Speed as a design principle

Fast is not a feature

When product teams talk about speed, they usually mean performance. Faster load times, snappier animations, reduced latency. These matter, but they are engineering concerns.

The speed I care about as a designer is decision speed — how quickly an operator can go from seeing information to acting on it. This is a design problem, and it should be treated as a first-class principle, not an afterthought.

Why decision speed matters

In defense contexts, the gap between information and action is where outcomes are determined. The OODA loop — observe, orient, decide, act — is not just a military framework. It is a design brief.

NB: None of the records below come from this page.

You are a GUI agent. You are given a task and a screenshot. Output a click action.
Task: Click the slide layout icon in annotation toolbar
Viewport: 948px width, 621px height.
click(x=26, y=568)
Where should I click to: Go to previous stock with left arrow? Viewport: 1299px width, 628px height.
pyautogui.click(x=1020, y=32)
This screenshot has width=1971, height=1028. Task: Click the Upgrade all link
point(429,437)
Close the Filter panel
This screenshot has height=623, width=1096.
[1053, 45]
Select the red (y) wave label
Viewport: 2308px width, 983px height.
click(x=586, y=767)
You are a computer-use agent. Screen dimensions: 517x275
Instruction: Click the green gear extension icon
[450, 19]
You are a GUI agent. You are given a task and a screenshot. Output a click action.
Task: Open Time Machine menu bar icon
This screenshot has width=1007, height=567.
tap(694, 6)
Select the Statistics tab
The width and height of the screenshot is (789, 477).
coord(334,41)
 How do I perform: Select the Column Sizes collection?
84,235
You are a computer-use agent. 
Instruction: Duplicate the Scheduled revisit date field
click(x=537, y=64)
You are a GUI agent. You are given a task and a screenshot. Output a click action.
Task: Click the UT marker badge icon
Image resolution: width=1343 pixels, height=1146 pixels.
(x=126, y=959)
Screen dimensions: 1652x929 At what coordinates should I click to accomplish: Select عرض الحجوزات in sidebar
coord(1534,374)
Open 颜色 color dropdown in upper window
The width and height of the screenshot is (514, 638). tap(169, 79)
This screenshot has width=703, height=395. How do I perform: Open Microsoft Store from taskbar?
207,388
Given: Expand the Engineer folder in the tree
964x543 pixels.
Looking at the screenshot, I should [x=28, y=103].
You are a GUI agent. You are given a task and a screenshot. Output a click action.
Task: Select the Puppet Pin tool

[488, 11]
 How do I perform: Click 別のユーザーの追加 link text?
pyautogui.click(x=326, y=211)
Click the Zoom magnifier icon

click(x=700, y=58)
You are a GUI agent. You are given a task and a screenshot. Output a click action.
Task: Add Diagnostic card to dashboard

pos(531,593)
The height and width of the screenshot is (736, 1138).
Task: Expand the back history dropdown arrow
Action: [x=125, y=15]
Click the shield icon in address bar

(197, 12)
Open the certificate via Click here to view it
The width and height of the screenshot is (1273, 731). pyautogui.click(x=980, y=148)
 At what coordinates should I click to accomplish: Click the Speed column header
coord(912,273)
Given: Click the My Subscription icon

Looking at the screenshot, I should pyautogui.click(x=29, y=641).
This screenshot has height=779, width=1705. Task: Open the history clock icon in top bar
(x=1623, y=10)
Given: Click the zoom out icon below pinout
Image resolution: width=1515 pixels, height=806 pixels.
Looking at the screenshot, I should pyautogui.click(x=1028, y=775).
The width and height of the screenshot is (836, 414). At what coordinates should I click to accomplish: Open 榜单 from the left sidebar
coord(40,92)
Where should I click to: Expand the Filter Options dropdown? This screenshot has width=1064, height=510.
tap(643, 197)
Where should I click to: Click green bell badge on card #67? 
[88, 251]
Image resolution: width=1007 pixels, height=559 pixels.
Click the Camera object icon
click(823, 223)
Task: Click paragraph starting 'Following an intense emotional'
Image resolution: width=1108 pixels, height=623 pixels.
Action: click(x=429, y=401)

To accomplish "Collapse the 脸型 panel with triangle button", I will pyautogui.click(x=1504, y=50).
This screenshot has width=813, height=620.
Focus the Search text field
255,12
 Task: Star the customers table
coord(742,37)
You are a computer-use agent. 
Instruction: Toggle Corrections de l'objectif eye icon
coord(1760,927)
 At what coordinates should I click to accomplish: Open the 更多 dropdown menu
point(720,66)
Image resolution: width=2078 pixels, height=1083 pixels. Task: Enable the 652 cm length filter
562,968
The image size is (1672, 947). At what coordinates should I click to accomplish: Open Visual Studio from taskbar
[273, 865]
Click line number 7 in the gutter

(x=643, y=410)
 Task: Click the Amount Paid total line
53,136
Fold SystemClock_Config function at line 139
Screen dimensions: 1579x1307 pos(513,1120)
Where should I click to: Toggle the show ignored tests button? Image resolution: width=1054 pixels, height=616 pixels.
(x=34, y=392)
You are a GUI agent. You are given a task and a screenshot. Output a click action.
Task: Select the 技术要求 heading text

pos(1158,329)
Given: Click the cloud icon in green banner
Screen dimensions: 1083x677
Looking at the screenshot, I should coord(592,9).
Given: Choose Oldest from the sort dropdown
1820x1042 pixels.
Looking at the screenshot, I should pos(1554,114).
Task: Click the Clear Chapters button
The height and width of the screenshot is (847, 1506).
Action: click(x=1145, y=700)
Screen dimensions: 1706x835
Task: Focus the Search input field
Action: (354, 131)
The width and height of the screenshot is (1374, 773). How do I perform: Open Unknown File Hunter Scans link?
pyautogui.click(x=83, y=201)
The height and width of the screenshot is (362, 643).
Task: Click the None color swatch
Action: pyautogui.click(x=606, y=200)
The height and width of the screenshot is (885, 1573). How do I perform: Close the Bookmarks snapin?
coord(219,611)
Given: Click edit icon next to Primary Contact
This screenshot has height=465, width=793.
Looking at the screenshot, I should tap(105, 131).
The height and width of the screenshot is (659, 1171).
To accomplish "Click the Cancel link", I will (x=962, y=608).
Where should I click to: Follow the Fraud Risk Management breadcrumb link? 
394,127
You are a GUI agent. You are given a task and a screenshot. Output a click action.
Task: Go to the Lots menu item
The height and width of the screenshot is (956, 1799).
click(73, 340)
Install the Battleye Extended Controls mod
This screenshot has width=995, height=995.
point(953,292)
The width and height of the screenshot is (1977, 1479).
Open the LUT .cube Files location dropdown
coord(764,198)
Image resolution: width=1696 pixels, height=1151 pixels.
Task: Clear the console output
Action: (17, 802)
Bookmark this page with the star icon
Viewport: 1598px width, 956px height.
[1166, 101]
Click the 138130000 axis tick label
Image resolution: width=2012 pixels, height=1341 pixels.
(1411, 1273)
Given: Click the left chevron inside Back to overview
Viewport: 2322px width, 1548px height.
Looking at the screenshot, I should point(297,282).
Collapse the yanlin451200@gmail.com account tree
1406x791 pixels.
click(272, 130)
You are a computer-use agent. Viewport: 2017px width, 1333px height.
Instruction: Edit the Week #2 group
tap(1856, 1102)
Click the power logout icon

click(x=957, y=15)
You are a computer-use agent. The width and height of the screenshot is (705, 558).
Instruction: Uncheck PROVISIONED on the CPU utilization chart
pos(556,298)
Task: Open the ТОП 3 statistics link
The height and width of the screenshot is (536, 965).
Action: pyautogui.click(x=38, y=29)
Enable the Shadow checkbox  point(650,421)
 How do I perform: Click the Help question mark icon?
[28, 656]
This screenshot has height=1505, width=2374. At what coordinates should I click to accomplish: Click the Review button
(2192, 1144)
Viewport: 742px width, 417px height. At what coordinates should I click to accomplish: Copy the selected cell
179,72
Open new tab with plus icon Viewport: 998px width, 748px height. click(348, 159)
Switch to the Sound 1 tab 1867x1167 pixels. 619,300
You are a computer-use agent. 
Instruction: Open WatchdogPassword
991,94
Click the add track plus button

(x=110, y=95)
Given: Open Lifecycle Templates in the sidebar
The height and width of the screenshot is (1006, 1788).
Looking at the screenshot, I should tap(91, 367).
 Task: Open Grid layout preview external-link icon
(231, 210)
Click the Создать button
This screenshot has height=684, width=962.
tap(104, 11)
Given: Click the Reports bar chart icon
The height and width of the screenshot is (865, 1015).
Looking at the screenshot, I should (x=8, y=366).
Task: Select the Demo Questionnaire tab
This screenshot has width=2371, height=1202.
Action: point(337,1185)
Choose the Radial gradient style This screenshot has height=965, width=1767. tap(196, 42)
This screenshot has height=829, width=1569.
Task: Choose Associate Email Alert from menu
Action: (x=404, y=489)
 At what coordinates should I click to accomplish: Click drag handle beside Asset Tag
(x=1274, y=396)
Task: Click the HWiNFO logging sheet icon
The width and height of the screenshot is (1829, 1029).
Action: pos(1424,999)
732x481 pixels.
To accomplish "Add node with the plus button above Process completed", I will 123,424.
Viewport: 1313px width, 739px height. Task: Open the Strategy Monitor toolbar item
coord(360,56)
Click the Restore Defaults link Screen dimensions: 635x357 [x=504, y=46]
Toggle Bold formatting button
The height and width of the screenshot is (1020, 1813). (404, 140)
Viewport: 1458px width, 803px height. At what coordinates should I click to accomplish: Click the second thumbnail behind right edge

Every interface element either accelerates or decelerates this loop. There is no neutral.

  • A poorly labeled button decelerates.
  • A confirmation dialog that interrupts flow decelerates.
  • A data visualization that requires interpretation decelerates.
  • A clear status indicator that maps directly to an action accelerates.

If your interface forces the operator to think about the interface, you have already lost time.

Designing for speed

Here are the principles I apply when speed is a primary constraint:

1. Reduce decision points, not information.

The instinct is to simplify by removing data. This is often wrong. Instead, structure the data so that the decision is obvious. A well-designed table with clear visual hierarchy can be faster than a minimalist card that requires three clicks to reach the same data.

2. Make the default action the right action.

If 90% of the time the operator will take the same action in a given state, that action should require zero clicks. Design the system to pre-select, pre-fill, and pre-stage. Let the operator confirm rather than construct.

3. Design for muscle memory.

Consistency is speed. When interactions are predictable, operators build motor patterns that bypass conscious thought. This means:

  • Consistent placement of actions
  • Consistent keyboard shortcuts
  • Consistent visual patterns for similar operations

4. Treat every modal as a failure.

Modals break flow. They force context switches. Every time I see a modal in a high-stakes interface, I ask: "Could this be inline? Could this be a state change instead of a new layer?" The answer is almost always yes.

Speed is not about moving fast. It is about removing everything that makes people move slowly.

The compound effect

A hundred milliseconds saved on a single interaction means nothing. A hundred milliseconds saved on an interaction that happens a thousand times a day changes how an operator relates to their tool. It becomes an extension of their thinking rather than an obstacle to it.

That is the goal. Design that disappears.